Abrahamson, who was sitting beside Donoghue on the panel, confessed he aggressively pursued the project because he connected strongly to the material and felt he was the right director to bring it the screen.
“I read the novel a little bit after it came out and was -- like so many readers – just hugely captivated by it. I also have young children and my boy was about 4 when I read it,” he said, “so that I think just opened me up emotionally to what Emma had done in a particularly vivid way and I was presumptuous enough to think that I was the person who should turn this best-selling novel into a film.

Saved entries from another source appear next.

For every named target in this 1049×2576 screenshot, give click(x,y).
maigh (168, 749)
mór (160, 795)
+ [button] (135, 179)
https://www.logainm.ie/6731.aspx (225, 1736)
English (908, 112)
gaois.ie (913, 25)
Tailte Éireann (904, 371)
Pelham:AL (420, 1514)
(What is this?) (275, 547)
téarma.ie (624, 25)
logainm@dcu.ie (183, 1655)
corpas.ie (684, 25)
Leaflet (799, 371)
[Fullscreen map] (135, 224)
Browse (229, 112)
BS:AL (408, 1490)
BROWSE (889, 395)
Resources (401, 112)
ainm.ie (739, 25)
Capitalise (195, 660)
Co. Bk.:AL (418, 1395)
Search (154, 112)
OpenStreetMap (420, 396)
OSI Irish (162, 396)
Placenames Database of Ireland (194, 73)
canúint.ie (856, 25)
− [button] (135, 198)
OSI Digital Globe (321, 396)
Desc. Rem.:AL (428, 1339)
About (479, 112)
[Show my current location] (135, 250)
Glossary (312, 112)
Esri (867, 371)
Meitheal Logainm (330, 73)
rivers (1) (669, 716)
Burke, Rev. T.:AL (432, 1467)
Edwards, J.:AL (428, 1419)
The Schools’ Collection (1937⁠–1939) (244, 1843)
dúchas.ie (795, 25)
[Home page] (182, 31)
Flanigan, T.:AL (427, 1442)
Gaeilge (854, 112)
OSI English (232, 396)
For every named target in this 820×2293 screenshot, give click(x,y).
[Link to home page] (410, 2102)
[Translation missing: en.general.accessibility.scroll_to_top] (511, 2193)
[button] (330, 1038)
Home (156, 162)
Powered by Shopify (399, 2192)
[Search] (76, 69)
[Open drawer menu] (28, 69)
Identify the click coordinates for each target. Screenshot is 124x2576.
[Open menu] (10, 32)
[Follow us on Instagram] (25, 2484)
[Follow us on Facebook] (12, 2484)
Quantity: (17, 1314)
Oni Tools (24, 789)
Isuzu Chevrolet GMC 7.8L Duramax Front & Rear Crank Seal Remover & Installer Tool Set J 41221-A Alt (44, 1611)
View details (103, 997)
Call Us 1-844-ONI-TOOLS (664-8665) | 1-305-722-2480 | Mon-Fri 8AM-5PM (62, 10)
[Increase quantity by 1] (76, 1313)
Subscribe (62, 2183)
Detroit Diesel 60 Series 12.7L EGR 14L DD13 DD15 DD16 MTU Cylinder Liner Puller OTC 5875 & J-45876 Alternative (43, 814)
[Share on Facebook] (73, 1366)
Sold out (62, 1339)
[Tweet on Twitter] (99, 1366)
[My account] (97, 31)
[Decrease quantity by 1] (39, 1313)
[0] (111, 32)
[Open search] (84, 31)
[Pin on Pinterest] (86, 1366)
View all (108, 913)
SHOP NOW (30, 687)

“But I was, along with [producer] Ed Guiney and Element Pictures, who I worked with very closely in Dublin, we were sort of saying ‘Well, you know, maybe, maybe not.’ And then we heard that Obama had been pictured, coming out of a bookshop in Martha’s Vineyard, on his holiday with ‘Room’ under his arm and we thought: ‘Well, we are not going to get this novel. We are absolutely not going to get this novel.’"
Then Abrahamson wrote a long letter to Donoghue “and in it,” he recalled, “I sort of outlined what I felt the kind of inner logic of the novel was and how that might be translated into film and I also did my best to spoil any other bids by saying things like, ‘Of course people will say you should do the following, but that would be a terrible mistake.’ So, I was trying to second-guess the other pitches. But, eventually, Emma and I started to talk and we met and it has been an incredibly positive [experience.]”
“I could not resist his eloquence and intelligence. What can you do?” Donoghue remarked. “He just got it, you know? And, also, his previous films just broke my heart with their combination of artistic purity and human warmth. Because sometimes arthouse cinema can be kind of coldly cerebral, so to find an arthouse background combined with that human, burningly liberal impulse, it was just a unique combination I knew we needed for this film.”
Room, which also stars Jacob Tremblay, Sean Bridgers, William H. Macy and Joan Allen, will be issued on DVD on next Tuesday.